The Adaptive Reconfiguration Index

Assessing Consciousness, Current Projects

Assessing the level of consciousness and establishing a prognosis for recovery of consciousness in patients who are behaviourally unresponsive are fundamental shortcomings of clinical practice. Significant progress has been made in the neuroscience of consciousness, resulting in highly accurate diagnostic and prognostic indices in patients with a disorder of consciousness. However, the majority of these indices rely on specialized technologies that are challenging to integrate into everyday clinical environments. The BIAPT lab is working on developing the Adaptive Reconfiguration Index (ARI) – a translational index that overcomes this problem.

The healthy brain functionally reconfigures in an organized manner as it loses consciousness in response to propofol, a widely used general anesthetic. The ARI is based on the hypothesis that unresponsive, brain-injured patients who undergo similar brain network reconfigurations in response to propofol have the capacity to recover consciousness.

Electroencephalography (EEG) measures the electrical activity of cortical neurons using scalp electrodes. It is significantly less expensive than other imaging technologies, has fewer patient contraindications, and can be used at the bedside. Using EEG, the ARI measures the brain’s response to a neurophysiological perturbation by propofol anesthesia.

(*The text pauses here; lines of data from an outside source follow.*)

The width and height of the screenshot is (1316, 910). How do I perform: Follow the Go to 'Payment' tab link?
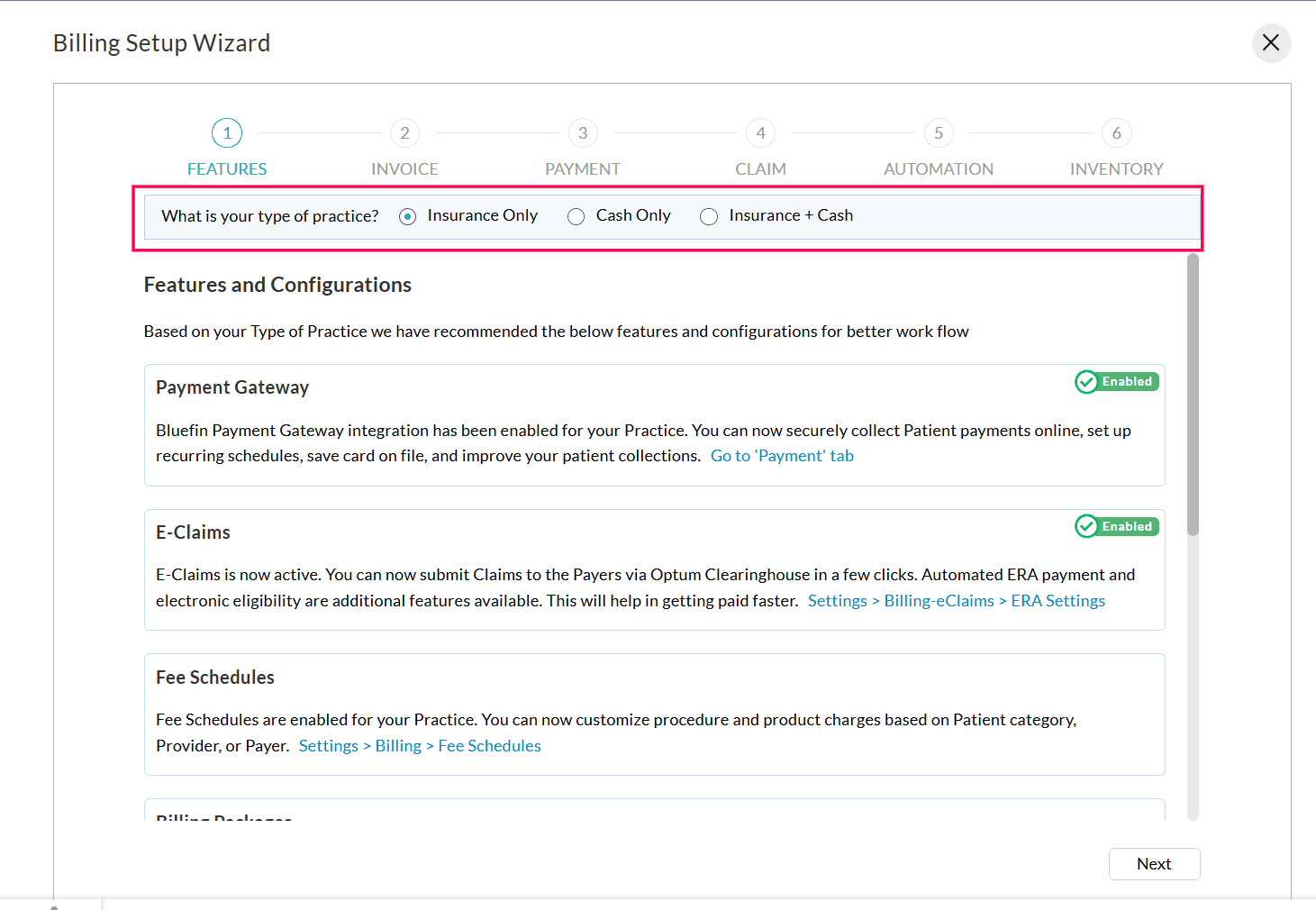pos(782,456)
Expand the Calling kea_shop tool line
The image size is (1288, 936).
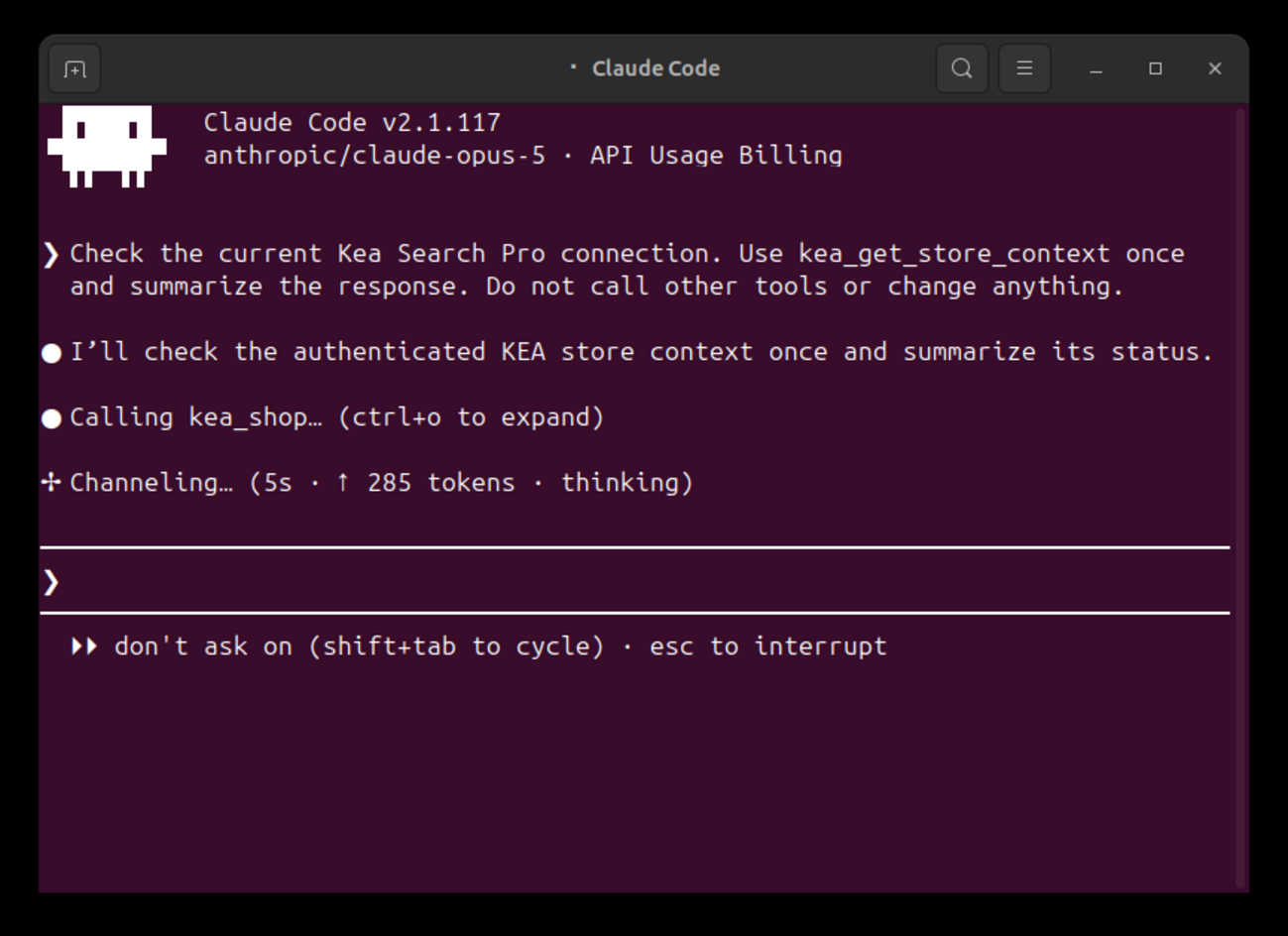(x=336, y=417)
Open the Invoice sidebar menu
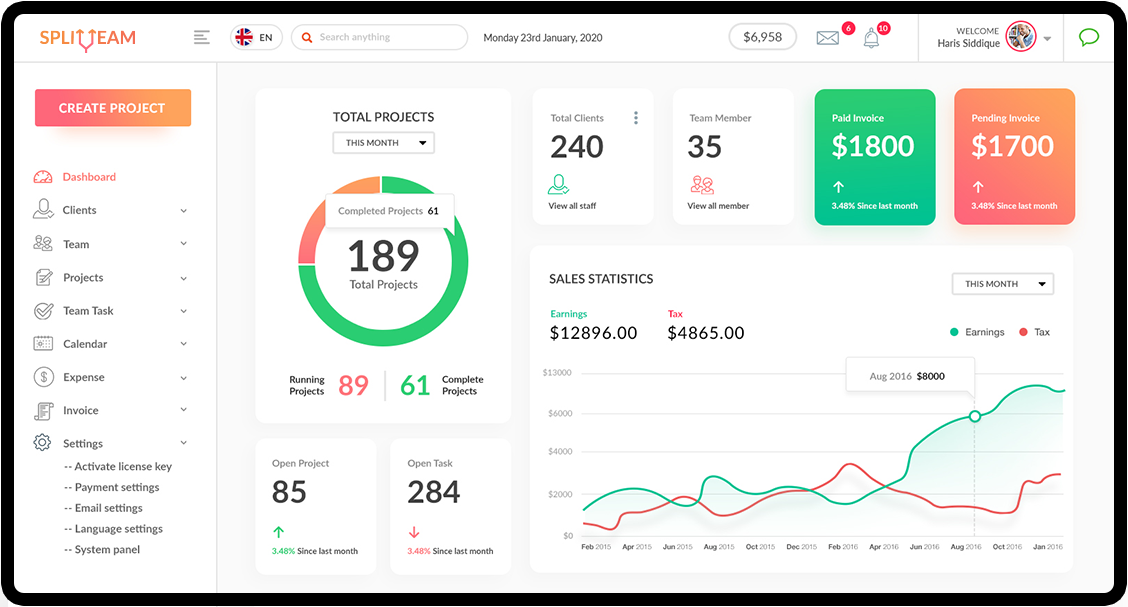 (x=110, y=410)
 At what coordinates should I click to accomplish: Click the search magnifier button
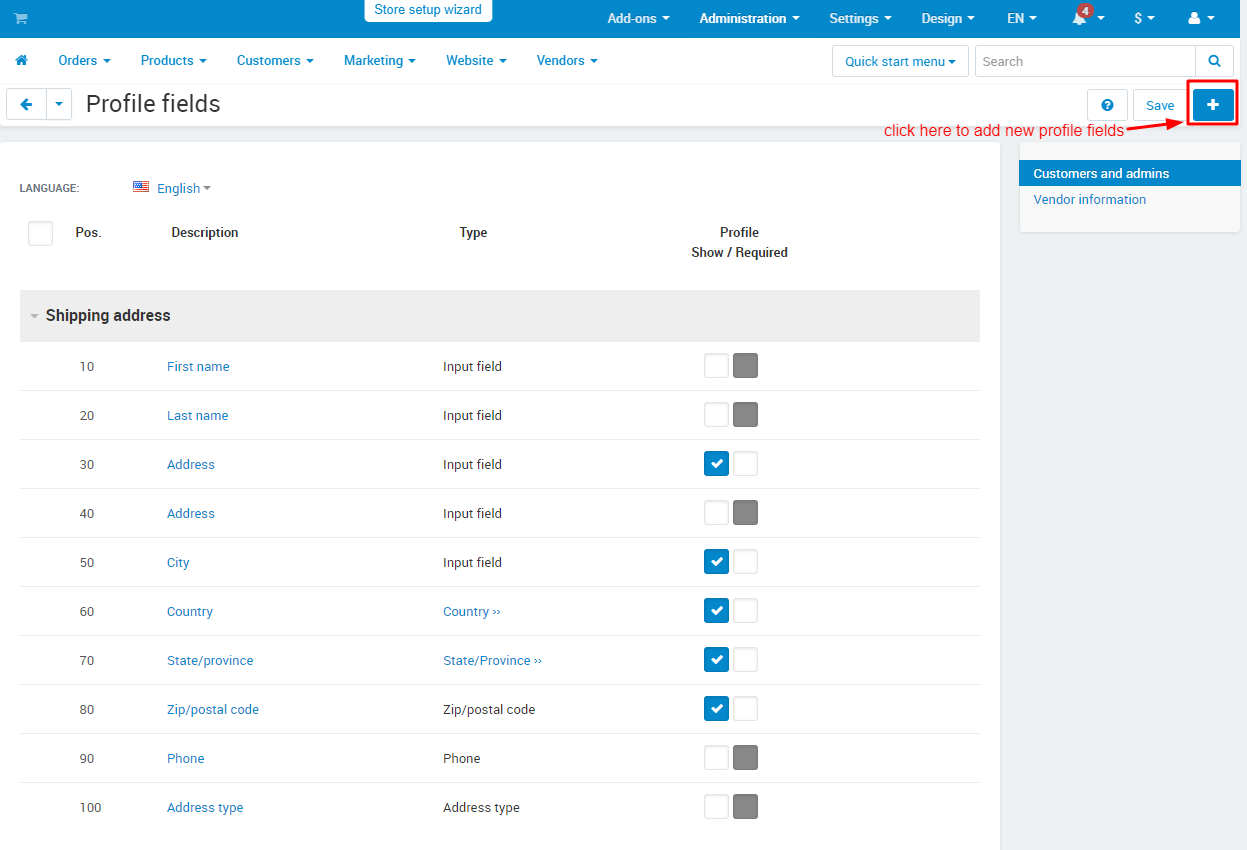click(x=1214, y=61)
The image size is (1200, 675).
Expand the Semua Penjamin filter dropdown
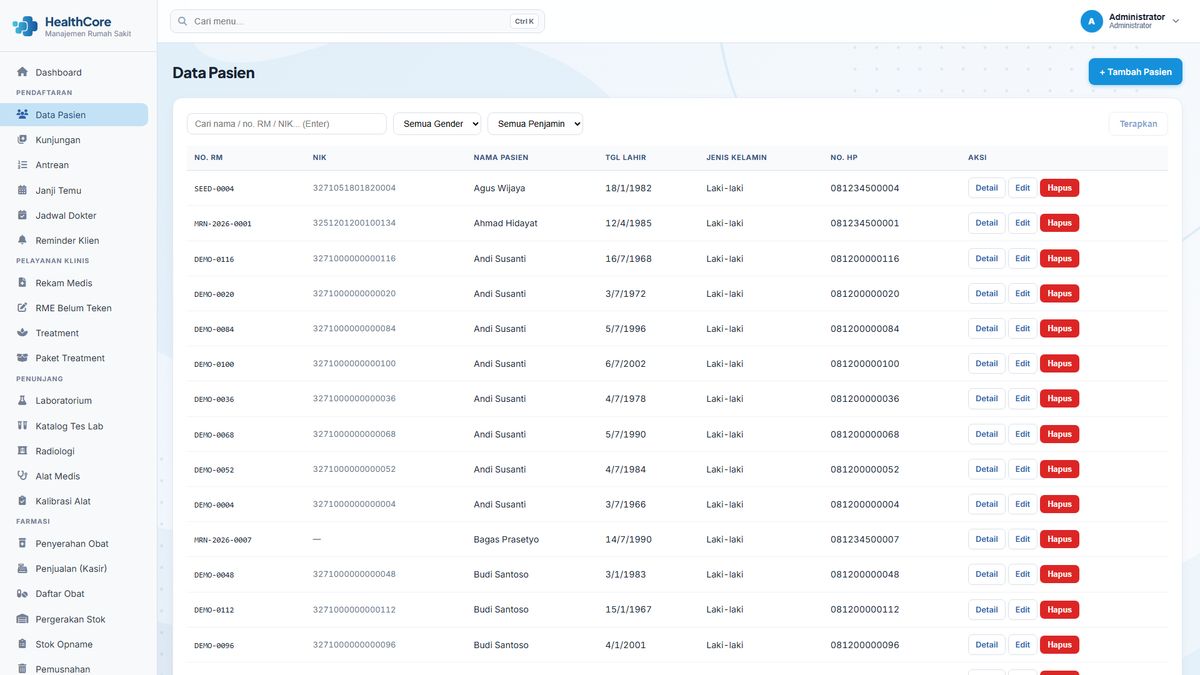pos(535,124)
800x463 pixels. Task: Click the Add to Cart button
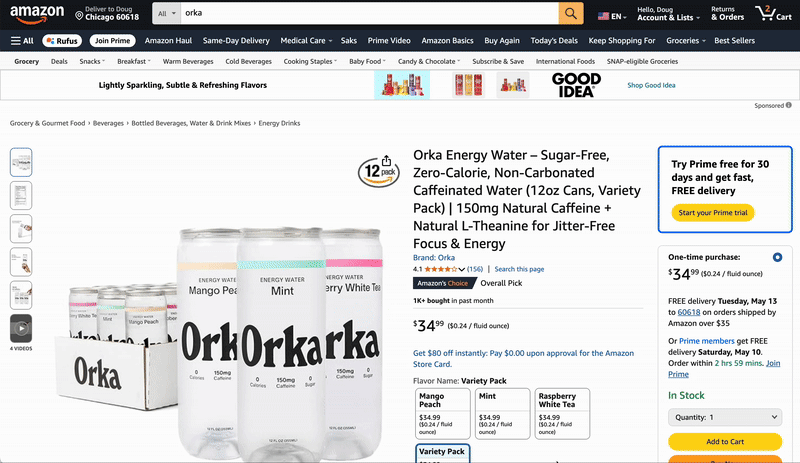(x=725, y=442)
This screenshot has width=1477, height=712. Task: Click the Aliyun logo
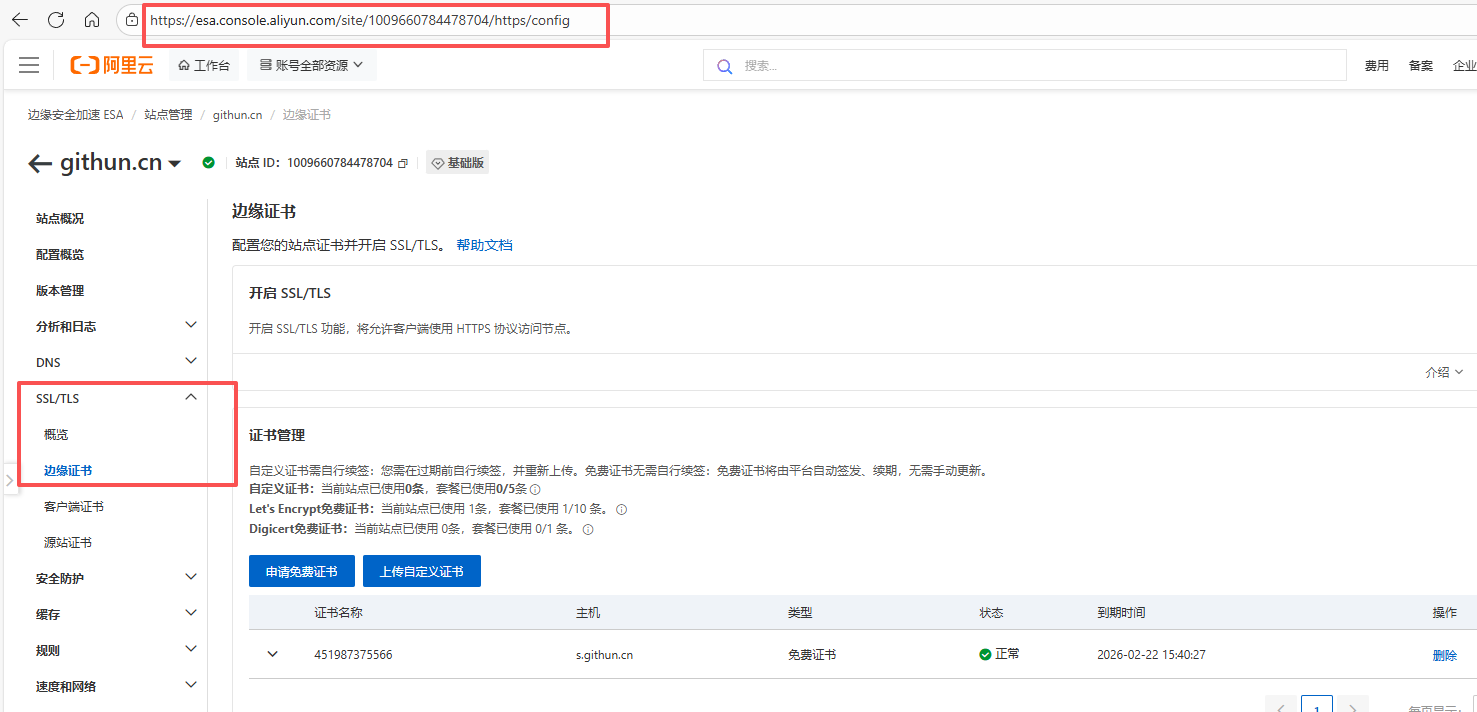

In an initial study with 12 patients in acute and chronic disorders of consciousness, the ARI was able to predict with 100% accuracy which patients were able to recover consciousness within 3 months. This predictive accuracy was held across a high-density, 128-channel EEG system and an 18-channel EEG, which is typically available in Western intensive care units.

The ARI overcomes the limitations of existing methods of DOC prognosis. EEG and propofol anesthesia can be administered at the bedside with no patient distress or contraindications, affording the ARI tremendous translational potential for acute clinical settings. The approach is independent of the patient’s capability for or willingness to react to external stimuli or commands. The ARI performed equally well across acute and chronic DOC, and across patients with various aetiologies of brain injury, suggesting its applicability across diverse brain-injured populations.

The BIAPT lab is currently:

  1. Validating the ARI in a larger sample of patients in a disorder of consciousness recruited from across Canada. This project is supported by a mentored research award granted to Dr. Catherine Duclos from the International Anesthesia Research Society (IARS).
  2. Adapting the ARI to pediatric patients in a disorder of consciousness.

Presentation of the ARI received the Best of Clinical Science Abstract prize at the 2019 Society for Neuroscience in Anesthesiology and Critical Care (SNACC) Meeting, and earned Dr. Blain-Moraes the 2020 Women in Neuroanesthesiology and Neuroscience Education and Research (WINNER) award from SNACC in recognition of contributions to neurosurgical anesthesia and for outstanding scientific research.

This project is supported by the Canadian Foundation for Innovation. It is currently being led by Dr. Catherine Duclos and Charlotte Maschke.